[Top][All Lists]
[Date Prev][Date Next][Thread Prev][Thread Next][Date Index][Thread Index]
Re: [Freeipmi-devel] can't read tempeature info
From: |
Albert Chu |
Subject: |
Re: [Freeipmi-devel] can't read tempeature info |
Date: |
Thu, 25 Aug 2011 09:55:01 -0700 |
Hi Franco,
On Thu, 2011-08-25 at 02:26 -0700, Franco Brasolin wrote:
> Hi Albert,
>
> Il 24/08/2011 19:42, Albert Chu ha scritto:
> > Hi Franco,
> >
> > Well, the answer to your problem is surprisingly simple. Your
> > motherboard is reporting that the sensors are disabled, thus
> > ipmi-sensors doesn't output anything as a result. One example:
> >
> > pc-xyz: IPMI Command Data:
> > pc-xyz: ------------------
> > pc-xyz: [ 2Dh] = cmd[ 8b]
> > pc-xyz: [ 0h] = comp_code[ 8b]
> > pc-xyz: [ 42h] = sensor_reading[ 8b]
> > pc-xyz: [ 0h] = reserved1[ 5b]
> > pc-xyz: [ 0h] = reading_state[ 1b]
> > pc-xyz: [ 0h] = sensor_scanning[ 1b]
> > pc-xyz: [ 0h] = all_event_messages[ 1b]
> > pc-xyz: [ C0h] = sensor_event_bitmask1[ 8b]
> > pc-xyz: IPMI Trailer:
> > pc-xyz: --------------
> > pc-xyz: [ 49h] = checksum2[ 8b]
> > Sensor reading/event bitmask not available: sensor scanning disabled
> > 2 | Temp | Temperature | N/A | C |
> > N/A
> >
> > So the question is why is your ipmitool working (or atleast appears to
> > be working)? Because the ipmitool I see from sourceforge checks for
> > this bit and will not output if it is detected.
> >
> > } else if (!(rsp->data[1]& SCANNING_DISABLED)) {
> > validread = 0;
> >
> > Is it possible your ipmitool is a version supplied by Dell, and Dell has
> > hacked it to not check for this to get around this hardware issue?
> >
> > On the Dell Poweredge node I have access to, via freeipmi I get:
> >
> > # ipmi-sensors
> > ID | Name | Type | Reading | Units | Event
> > 1 | Temp | Temperature | N/A | C | N/A
> > 2 | Temp | Temperature | N/A | C | N/A
> > 3 | Temp | Temperature | N/A | C | N/A
> > 4 | Temp | Temperature | N/A | C | N/A
> > 5 | Ambient Temp | Temperature | 17.00 | C | 'OK'
> > <snip>
> >
> > and via ipmitool
> >
> > # ipmitool -I free sensor list
> > Temp | na | degrees C | na | na | na
> > | na | 85.000 | 90.000 | na
> > Temp | na | degrees C | na | na | na
> > | na | 85.000 | 90.000 | na
> > Temp | na | degrees C | na | na | na
> > | na | na | na | na
> > Temp | na | degrees C | na | na | na
> > | na | na | na | na
> > Ambient Temp | 17.000 | degrees C | ok | na | 3.000
> > | 8.000 | 42.000 | 47.000 | na
> > <snip>
> >
> > So the exact same output on my system. Lets hack them both to NOT check
> > for the sensor-scanning disabled bit.
> >
> > (turning on --entity-sensor-names)

________

**Prompt 1**
In the mailing list reply, why does ipmi-sensors output nothing for Franco's sensors?
**Prompt 2**
Which column headings does the mailing list reply show in the ipmi-sensors output from the Dell PowerEdge node?

**Provided information**
________

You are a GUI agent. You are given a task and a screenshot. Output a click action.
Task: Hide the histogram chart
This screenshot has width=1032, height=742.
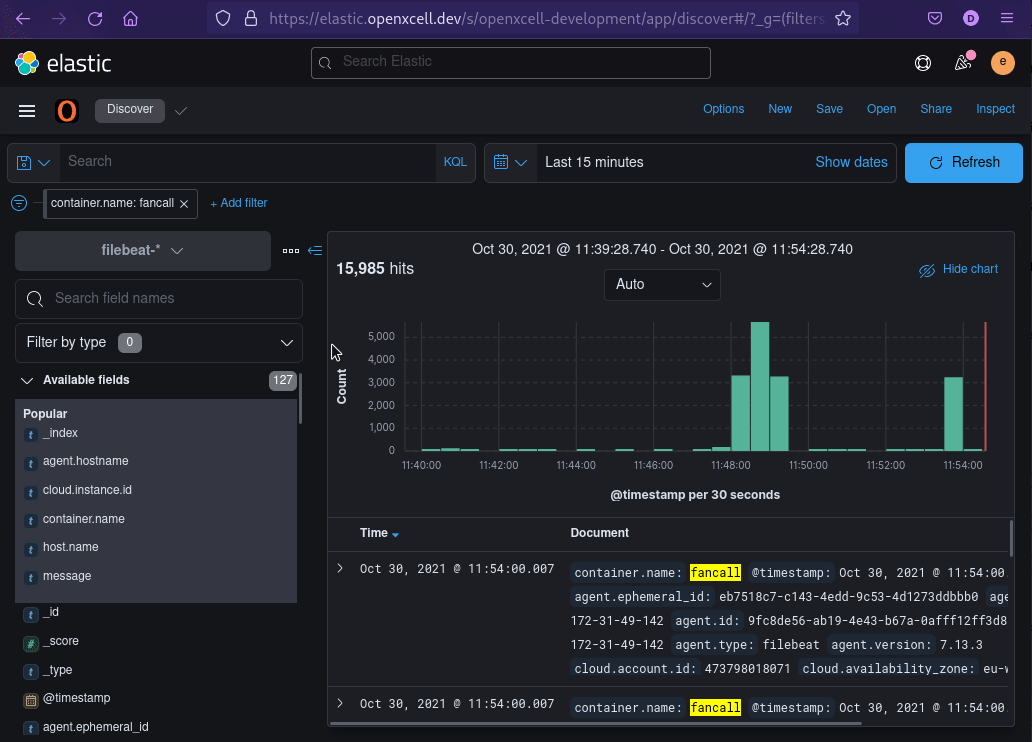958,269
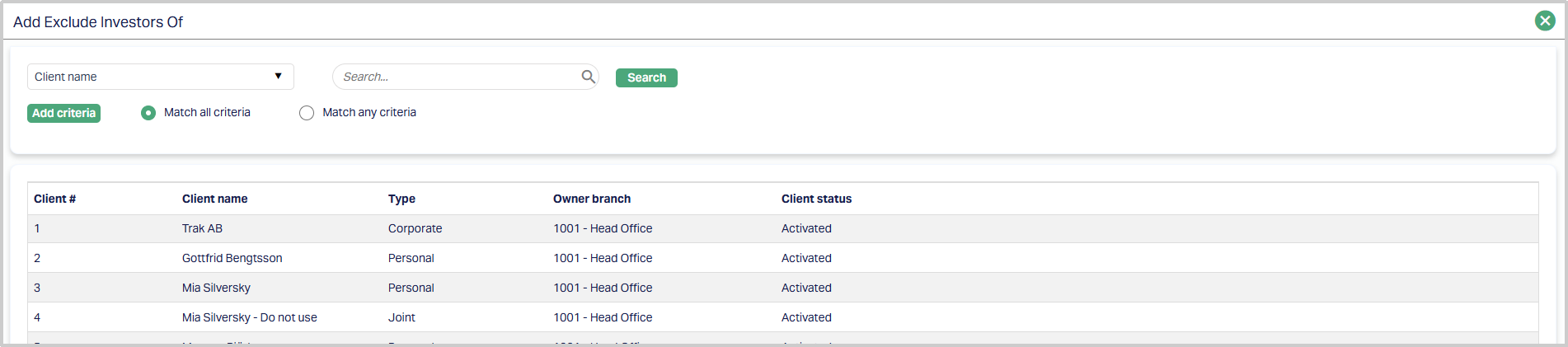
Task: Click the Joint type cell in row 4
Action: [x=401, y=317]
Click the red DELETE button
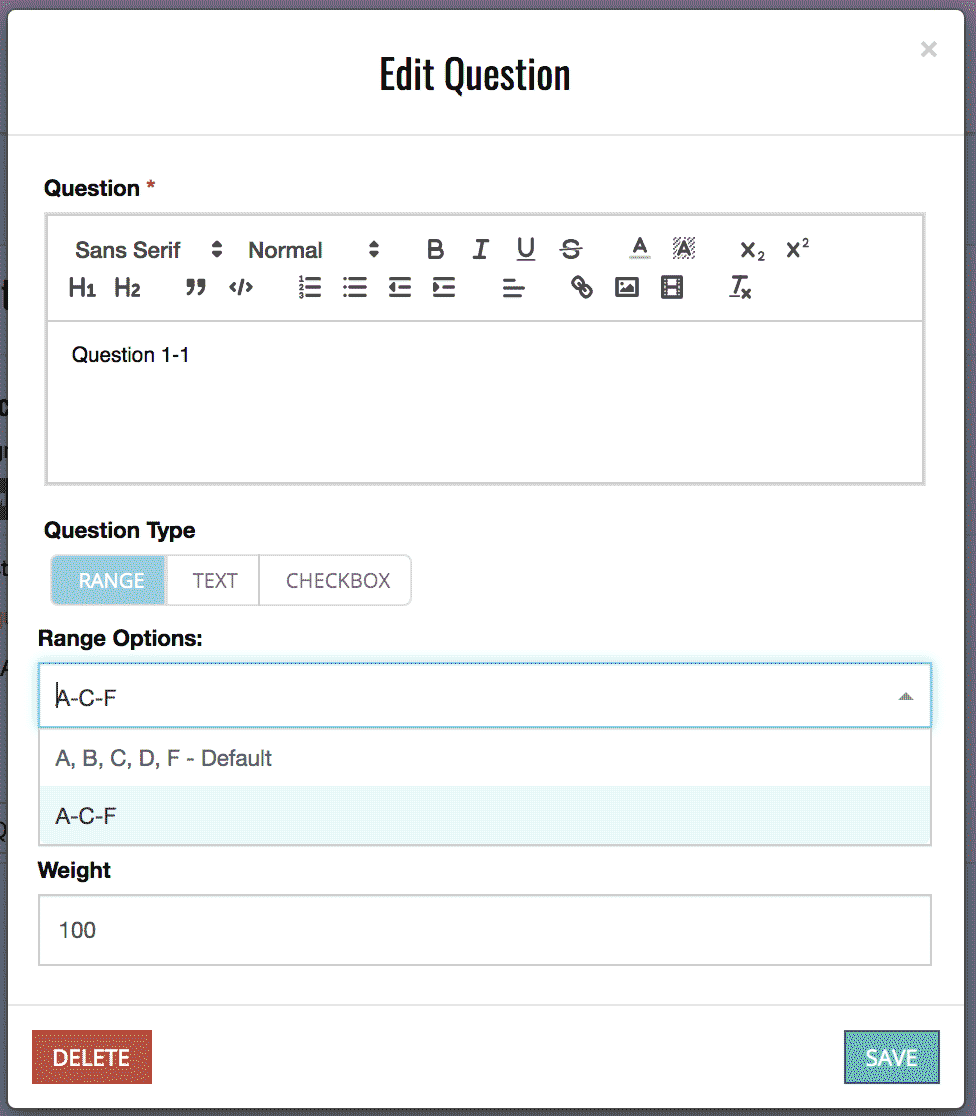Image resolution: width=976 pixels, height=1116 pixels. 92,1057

________

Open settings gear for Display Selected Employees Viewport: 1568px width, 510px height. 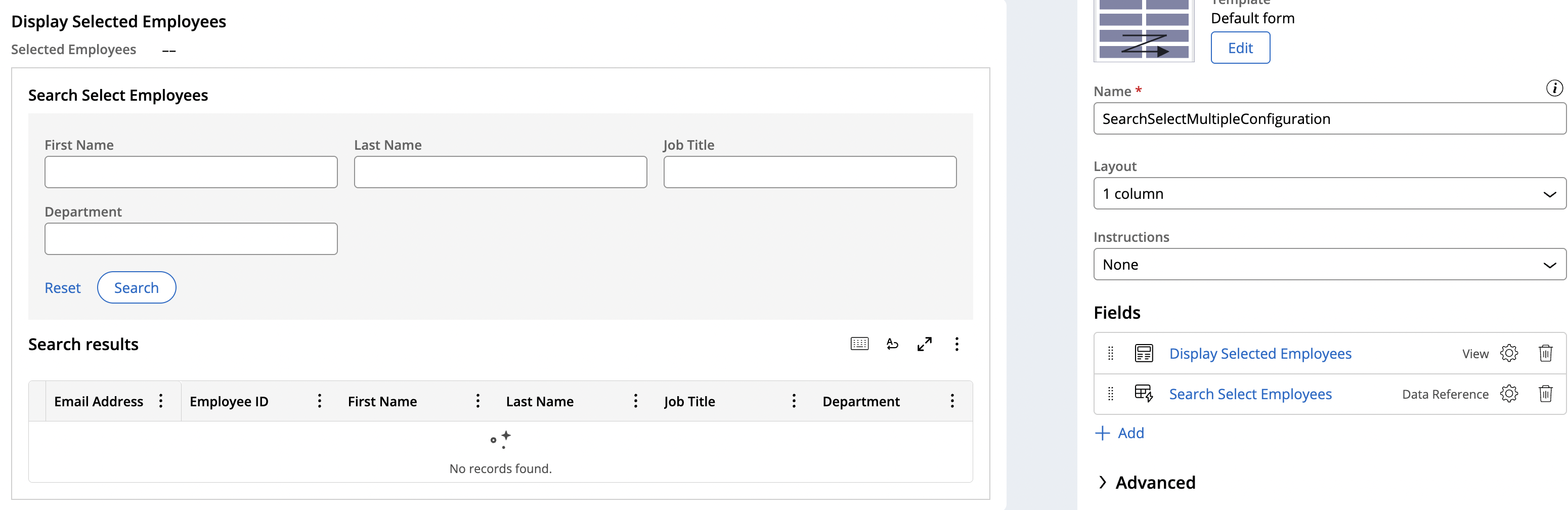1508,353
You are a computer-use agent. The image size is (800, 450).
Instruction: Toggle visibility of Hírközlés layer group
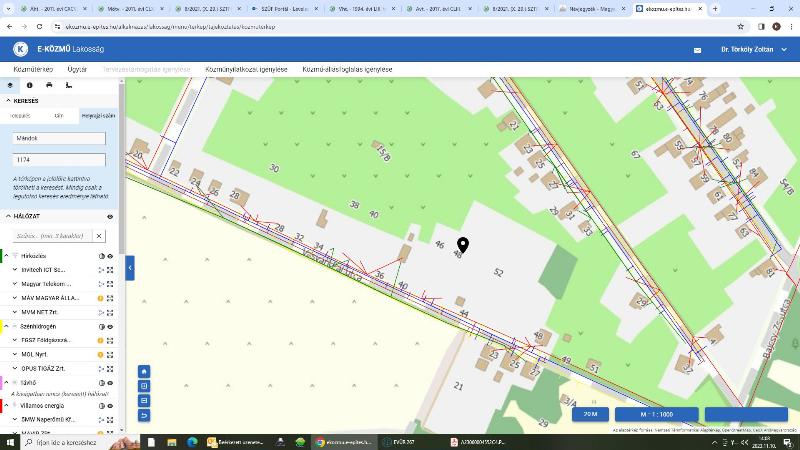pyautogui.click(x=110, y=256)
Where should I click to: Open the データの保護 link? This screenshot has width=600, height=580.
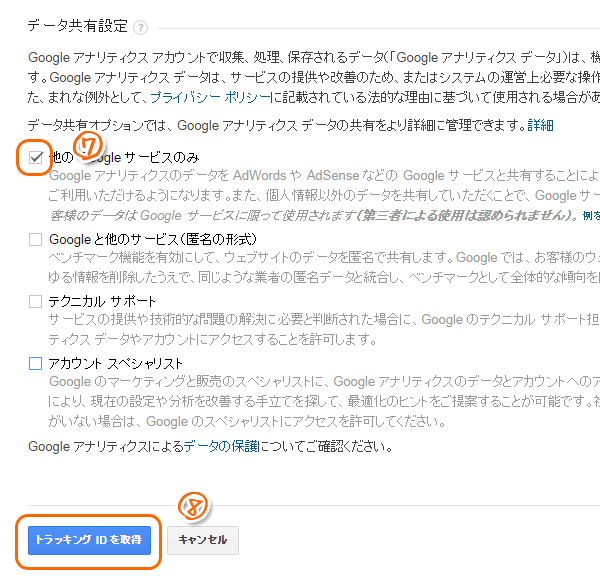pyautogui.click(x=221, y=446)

________

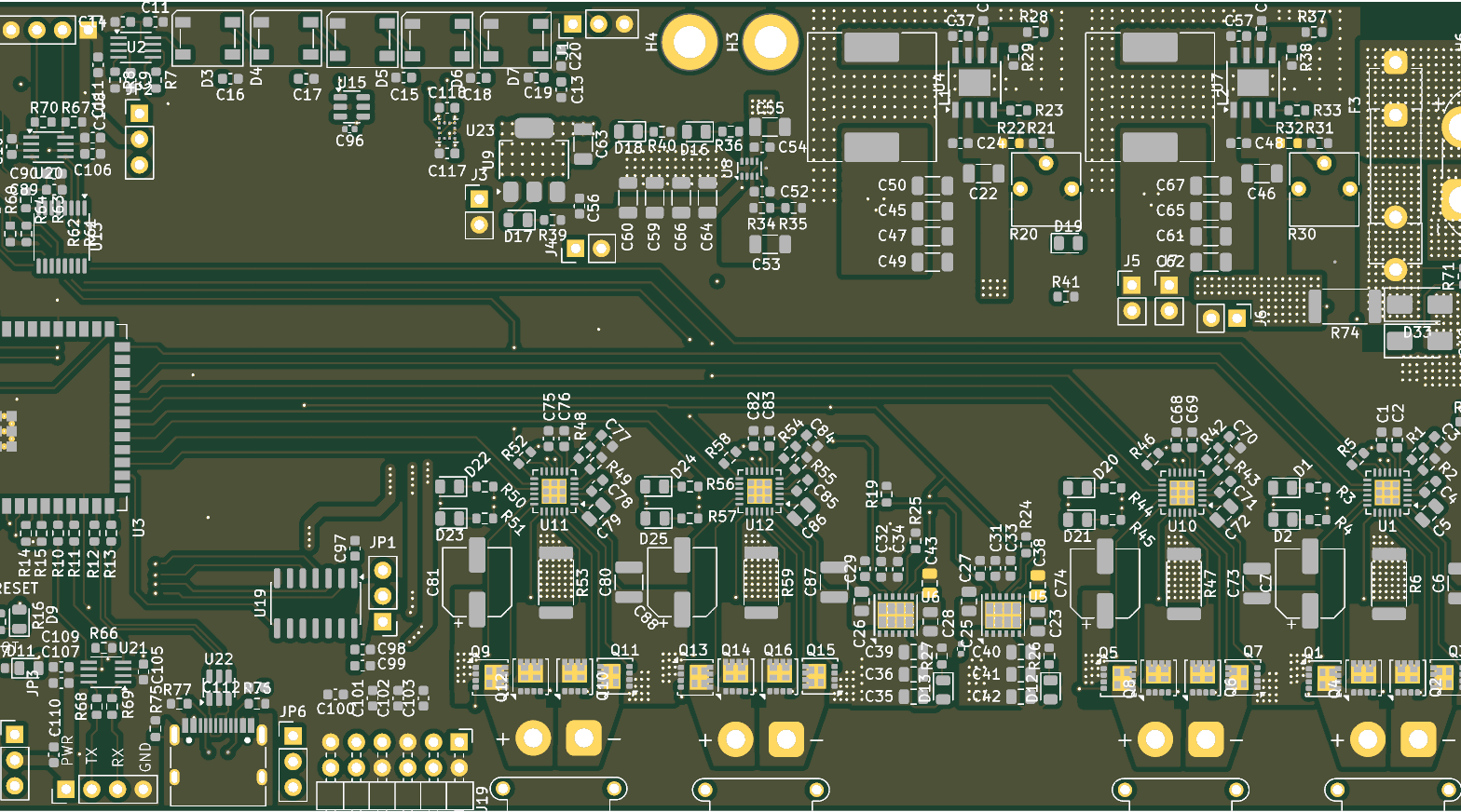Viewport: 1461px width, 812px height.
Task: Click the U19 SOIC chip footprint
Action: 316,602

________

**Finished answer 1**
His motherboard reports that the sensors are disabled, so sensor scanning is off.

**Finished answer 2**
ID, Name, Type, Reading, Units, Event